* AVAILABLE DATA
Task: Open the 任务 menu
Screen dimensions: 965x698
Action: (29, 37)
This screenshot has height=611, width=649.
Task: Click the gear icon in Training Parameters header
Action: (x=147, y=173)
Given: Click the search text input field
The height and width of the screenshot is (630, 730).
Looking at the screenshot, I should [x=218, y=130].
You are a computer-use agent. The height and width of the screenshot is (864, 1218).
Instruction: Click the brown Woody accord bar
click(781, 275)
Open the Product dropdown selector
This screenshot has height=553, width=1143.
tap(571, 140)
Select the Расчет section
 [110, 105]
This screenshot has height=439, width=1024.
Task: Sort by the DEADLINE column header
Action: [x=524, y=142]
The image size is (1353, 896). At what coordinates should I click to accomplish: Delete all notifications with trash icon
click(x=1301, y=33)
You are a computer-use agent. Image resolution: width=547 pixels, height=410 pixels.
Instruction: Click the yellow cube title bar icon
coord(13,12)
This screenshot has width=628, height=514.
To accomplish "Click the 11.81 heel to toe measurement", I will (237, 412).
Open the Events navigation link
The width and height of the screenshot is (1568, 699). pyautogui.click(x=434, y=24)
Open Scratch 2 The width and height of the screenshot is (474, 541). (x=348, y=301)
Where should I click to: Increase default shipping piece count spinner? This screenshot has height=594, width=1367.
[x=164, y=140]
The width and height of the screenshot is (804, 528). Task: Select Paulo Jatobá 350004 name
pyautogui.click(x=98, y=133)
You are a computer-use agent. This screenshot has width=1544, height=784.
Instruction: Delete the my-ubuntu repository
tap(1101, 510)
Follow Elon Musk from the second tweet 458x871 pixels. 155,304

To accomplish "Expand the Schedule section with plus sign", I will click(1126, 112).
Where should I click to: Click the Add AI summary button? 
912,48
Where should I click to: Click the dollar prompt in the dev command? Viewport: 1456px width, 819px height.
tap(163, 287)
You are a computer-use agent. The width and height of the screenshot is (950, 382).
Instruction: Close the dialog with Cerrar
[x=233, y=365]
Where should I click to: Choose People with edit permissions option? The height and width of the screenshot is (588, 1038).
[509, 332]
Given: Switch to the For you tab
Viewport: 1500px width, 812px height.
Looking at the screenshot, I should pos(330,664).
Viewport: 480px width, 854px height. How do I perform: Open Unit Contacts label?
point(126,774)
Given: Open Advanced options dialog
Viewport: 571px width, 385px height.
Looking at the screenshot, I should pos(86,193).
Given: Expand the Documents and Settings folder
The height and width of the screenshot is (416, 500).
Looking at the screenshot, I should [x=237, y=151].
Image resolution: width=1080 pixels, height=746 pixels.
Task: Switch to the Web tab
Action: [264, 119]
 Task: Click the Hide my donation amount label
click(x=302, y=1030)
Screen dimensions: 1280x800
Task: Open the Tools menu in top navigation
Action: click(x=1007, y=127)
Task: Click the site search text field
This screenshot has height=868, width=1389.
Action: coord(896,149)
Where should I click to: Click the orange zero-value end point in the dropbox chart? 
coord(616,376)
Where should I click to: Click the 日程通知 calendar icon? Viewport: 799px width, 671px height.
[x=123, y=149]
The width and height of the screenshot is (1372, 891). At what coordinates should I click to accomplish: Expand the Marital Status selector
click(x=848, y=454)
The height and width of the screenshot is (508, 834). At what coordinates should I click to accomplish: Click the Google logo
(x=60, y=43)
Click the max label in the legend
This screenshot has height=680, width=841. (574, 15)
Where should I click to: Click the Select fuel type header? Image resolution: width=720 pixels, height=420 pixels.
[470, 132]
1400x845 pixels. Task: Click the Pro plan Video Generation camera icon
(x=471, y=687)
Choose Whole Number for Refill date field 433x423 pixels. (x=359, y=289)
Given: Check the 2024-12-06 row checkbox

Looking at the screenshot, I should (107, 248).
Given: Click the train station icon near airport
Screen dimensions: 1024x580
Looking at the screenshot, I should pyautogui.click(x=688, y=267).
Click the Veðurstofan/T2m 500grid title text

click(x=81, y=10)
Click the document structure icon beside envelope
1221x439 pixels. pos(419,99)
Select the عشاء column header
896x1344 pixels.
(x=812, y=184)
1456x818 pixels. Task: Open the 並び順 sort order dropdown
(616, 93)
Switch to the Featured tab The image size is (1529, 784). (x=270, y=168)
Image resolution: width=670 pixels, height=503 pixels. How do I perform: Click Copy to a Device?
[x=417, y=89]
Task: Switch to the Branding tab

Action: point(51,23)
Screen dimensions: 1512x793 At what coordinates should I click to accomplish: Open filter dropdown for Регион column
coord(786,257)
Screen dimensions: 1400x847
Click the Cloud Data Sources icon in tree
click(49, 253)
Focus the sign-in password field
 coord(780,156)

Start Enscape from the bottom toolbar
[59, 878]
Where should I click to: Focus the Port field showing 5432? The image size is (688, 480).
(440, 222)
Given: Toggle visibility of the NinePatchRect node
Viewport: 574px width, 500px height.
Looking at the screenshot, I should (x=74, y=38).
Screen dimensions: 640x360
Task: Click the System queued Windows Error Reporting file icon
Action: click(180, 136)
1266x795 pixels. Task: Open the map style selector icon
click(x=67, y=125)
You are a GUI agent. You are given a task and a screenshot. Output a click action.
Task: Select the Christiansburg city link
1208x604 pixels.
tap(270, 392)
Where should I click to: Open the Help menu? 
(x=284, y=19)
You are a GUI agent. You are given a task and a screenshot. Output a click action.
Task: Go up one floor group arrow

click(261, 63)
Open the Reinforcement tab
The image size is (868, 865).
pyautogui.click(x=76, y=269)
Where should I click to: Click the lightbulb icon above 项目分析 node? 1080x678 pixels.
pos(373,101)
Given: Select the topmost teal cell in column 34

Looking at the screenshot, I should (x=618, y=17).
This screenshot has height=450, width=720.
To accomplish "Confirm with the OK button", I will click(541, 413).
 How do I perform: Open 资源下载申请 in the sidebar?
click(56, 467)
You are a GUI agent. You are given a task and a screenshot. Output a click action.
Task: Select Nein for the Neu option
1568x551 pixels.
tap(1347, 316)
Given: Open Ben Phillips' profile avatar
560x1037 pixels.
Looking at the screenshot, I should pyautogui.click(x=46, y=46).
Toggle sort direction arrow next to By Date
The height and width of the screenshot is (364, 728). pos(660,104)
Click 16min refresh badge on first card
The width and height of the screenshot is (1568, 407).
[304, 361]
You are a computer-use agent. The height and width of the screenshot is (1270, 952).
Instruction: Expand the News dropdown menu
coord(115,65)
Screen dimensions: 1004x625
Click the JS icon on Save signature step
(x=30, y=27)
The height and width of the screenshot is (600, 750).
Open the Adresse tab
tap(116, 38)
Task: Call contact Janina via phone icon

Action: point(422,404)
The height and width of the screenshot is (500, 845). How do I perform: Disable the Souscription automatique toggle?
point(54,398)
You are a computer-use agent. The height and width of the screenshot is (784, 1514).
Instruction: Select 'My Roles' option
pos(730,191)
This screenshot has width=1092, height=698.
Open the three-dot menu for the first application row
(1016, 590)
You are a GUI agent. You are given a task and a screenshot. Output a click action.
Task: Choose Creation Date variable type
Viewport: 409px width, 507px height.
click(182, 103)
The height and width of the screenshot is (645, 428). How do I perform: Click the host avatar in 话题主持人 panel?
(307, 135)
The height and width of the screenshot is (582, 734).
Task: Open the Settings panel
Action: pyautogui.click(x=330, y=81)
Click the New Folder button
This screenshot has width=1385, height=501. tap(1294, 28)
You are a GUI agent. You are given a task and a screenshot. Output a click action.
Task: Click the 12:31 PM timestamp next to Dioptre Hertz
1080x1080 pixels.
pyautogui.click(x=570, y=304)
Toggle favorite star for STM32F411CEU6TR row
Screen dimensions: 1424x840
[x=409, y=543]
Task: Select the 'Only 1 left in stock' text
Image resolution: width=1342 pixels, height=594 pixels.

* TASK DETAILS
Your answer should hold every line of the entries that contains the string "computer".

* REPLY
You are a computer-use agent. The height and width of the screenshot is (864, 1218).
You are a computer-use agent. Image resolution: width=547 pixels, height=410 pixels.
You are a computer-use agent. This screenshot has width=1544, height=784.
You are a computer-use agent. The width and height of the screenshot is (950, 382).
You are a computer-use agent. The height and width of the screenshot is (1270, 952).
You are a computer-use agent. The height and width of the screenshot is (784, 1514).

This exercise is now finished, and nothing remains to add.